Review how the files are being stored. Tens of thousands of files approaches the worst case, with lots of IOs for files and metadata. Databases or archives would be better, packaging up into larger bundles with fewer IOs. Version control systems and archive tars in other words, especially when dealing with code over time.
This being Linux, developers love to reinvent the wheel. So there are many block cache implementations, the most maintained are possibly lvmcache and bcache. At least, both of those are mainline kernels, resulting in comparison tests like this. Although looks like RHEL is not ready to support bcache.
It is not possible to make a hybrid block device as fast or easy to use as an all flash setup. There will be cache misses. There will be failures of the cache device, at which point you better know if it is in writethrough or writeback mode, and if recovery involves data loss. Those are the tradeoffs for a less expensive storage overall.
These being block devices they are a level below a file system, and unaware of small files. However, depending on how deep you want to get into tuning, they may be able to detect sequential block I/Os. Which may be an acceptable proxy, depending on how fragmented files are.
A distro with good storage documentation will cover lvmcache. Here is lvmcache examples from RHEL 9. You would want type cache, just writes via writecache will not be a sufficient boost.
Beware, the underlying dm-cache tunables mention "sequential_threshold" but this does not have an effect. Modern kernels replaced the cache replacement policy with a faster one, but without the knobs.

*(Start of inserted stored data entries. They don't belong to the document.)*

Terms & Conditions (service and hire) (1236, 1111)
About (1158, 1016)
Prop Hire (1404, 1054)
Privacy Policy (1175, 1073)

Just block caches do not have a prefetch mechanism, especially not for a targeted subset of files. Again, block layer, doesn't know about files. Something would need to do I/O for them to know that something is hot. Digging through Server Fault archives, some have pre-warmed caches by reading files.
Note that RAM is still faster than solid state, and Linux is always maintaining a file cache. More RAM would increase the working set of this cache, although note that it would need to be slow at first, until the hit ratio improved. I recommend investing in all flash storage before throwing excess RAM at this problem, however.